Re: [ANNOUNCE] Apache Flink 1.11.0, release candidate #2

Piotr Nowojski Wed, 24 Jun 2020 07:17:17 -0700

Hi Thomas,

Just one quick answer from my side about:


> * notifyCheckpointAborted needed to be implemented
> for org.apache.flink.runtime.state.CheckpointListener - can we have the
> default implementation in the interface so that users aren't forced to
> change their implementations

This is intentional design [1]

> Implementers should generally be forced to think about what to do when 
> checkpoint is aborted.

Piotrek

[1] https://github.com/apache/flink/pull/8693#issuecomment-542834147

Piotr Nowojski  | Staff Engineer 
+48 503 187 389


Follow us @VervericaData
--
Join Flink Forward - The Apache Flink Conference
Stream Processing | Event Driven | Real Time
--
Ververica GmbH | Invalidenstrasse 115, 10115 Berlin, Germany
--
Ververica GmbH
Registered at Amtsgericht Charlottenburg: HRB 158244 B
Managing Directors: Yip Park Tung Jason, Jinwei (Kevin) Zhang, Karl Anton Wehner




> On 24 Jun 2020, at 10:35, Till Rohrmann <trohrm...@apache.org> wrote:
> 
> Thanks for testing the RC and the feedback Thomas. The problem with the
> taskmanager options is that the old
> (taskmanager.initial-registration-pause) and new options
> (cluster.registration.initial-timeout) don't have the same type. The old
> options have not been used for a long time (since version 1.5.0) and we
> wanted to remove them. As part of the removal, we added the old keys as
> deprecated options for the new ones. I believe this was a mistake. I've
> opened a PR to remove the deprecated keys from the new ConfigOptions [1].

Written task 1
In the Flink release-candidate email above, how would you translate this sentence into Spanish: "The old options have not been used for a long time (since version 1.5.0) and we wanted to remove them."
Written task 2
Could you write the next part of the Flink 1.11.0 release-candidate email thread above, picking up right after its last sentence?

Dataset extract
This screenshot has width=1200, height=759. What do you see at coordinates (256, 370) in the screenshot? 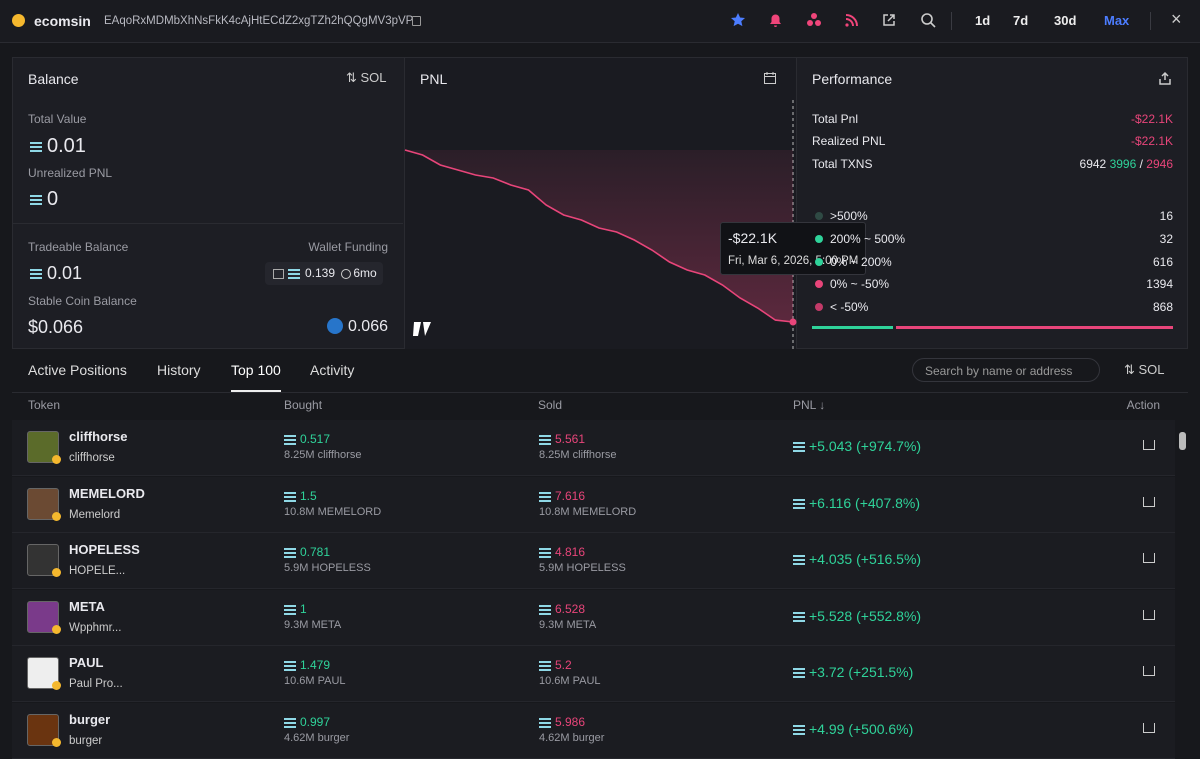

Expected answer 1
Las opciones antiguas no se han utilizado desde hace mucho tiempo (desde la versión 1.5.0) y queríamos eliminarlas.

Expected answer 2
> 
> Please be aware that
> 
> "taskmanager.initial-registration-pause": "500ms",
> "taskmanager.max-registration-pause": "5s",
> "taskmanager.refused-registration-pause": "5s",
> 
> Shouldn't have any effects anymore (since version 1.5.0).
> 
> [1] https://github.com/apache/flink/pull/12763
> 
> Cheers,
> Till
> 
> On Wed, Jun 24, 2020 at 4:17 AM Zhijiang <wangzhijiang...@aliyun.com.invalid>
> wrote:
> 
>> Hi Thomas,
>> 
>> Thanks for these valuable feedbacks and suggestions, and I think they are
>> very helpful for making us better.
>> 
>> I can give an direct answer for this issue:
>>> checkpoint alignment buffered metric missing - note that this job isn't
>> using the new unaligned checkpointing that should be opt-in.
>> 
>> The metric of checkpoint alignment buffered would be always 0 now, no
>> matter with unaligned checkpointing or not, so we removed this metric
>> directly.
>> The motivation for such change is from reducing in-flight buffers to speed
>> up checkpoint somehow. The upstream side would block sending any following
>> buffers after sending the barrier until receiving the alignment
>> notification from downstream side. Therefore, the downstream side never
>> needs to cache
>> buffers for blocked channels during alignment. We also illustrated such
>> changes in release notes for attention by link [1].
>> 
>> [1]
>> https://github.com/apache/flink/pull/12699/files#diff-eaa874e007e88f283e96de2d61cc4140R174
>> 
>> Best,
>> Zhijiang
>> ------------------------------------------------------------------
>> From:Thomas Weise <t...@apache.org>
>> Send Time:2020年6月24日(星期三) 06:51
>> To:dev <dev@flink.apache.org>
>> Cc:zhijiang <zhiji...@apache.org>
>> Subject:Re: [ANNOUNCE] Apache Flink 1.11.0, release candidate #2
>> 
>> Hi,
>> 
>> Thanks for putting together the RC!
>> 
>> I have some preliminary feedback from testing with commit
>> 934f91ead00fd658333f65ffa37ab60bd5ffd99b
>> 
>> An internal benchmark application that reads from Kinesis and checkpoints
>> ~12GB performs comparably to 1.10.1
>> 
>> There were a few issues hit upgrading our codebase that may be worthwhile
>> considering, please see details below.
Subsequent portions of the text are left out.